Avec l’annonce des stress tests sur la réponse aux cyber-attaques que les banques appartenant aux 109 groupes soumis à l’exercice par la Supervision de la BCE, le nombre et la qualité des risques à affronter et la résilience à démontrer après le test (peu satisfaisant) qui concernait les risques climatiques augmentent, sans parler des risques qui affectent plus directement les activités bancaires comme le risque de crédit.

Certaines catégories de risques sont traitées, en premier lieu, par le renforcement des fonds propres des établissements. Pour d’autres, en particulier pour celles qui sont aujourd’hui testées, se pose un problème différent et plus large qui concerne avant tout l’organisation, la gouvernance et les contrôles.

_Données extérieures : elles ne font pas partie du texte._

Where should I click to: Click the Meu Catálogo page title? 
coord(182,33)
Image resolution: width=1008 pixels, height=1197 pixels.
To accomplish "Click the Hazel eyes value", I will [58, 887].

Une question de compétence, mais aussi de régulation

Il y a enfin et surtout une question de compétences spécifiques à avoir : pensons aux applications de l’intelligence artificielle générative et à l’euro numérique lorsqu’il sera mis en place. Sans revenir sur le sujet plus général de la gouvernance et du contrôle de l’utilisation des nouvelles technologies, il est clair que, parallèlement à leur évolution, les risques climatiques, informatiques et technologiques en général nécessitent, pour leur prévention, une liaison efficace entre les intermédiaires et les organismes extérieurs chargés de lutter contre ces risques. En bref, il ne s’agit pas d’un sujet qui ne peut être abordé qu’au niveau de l’entreprise.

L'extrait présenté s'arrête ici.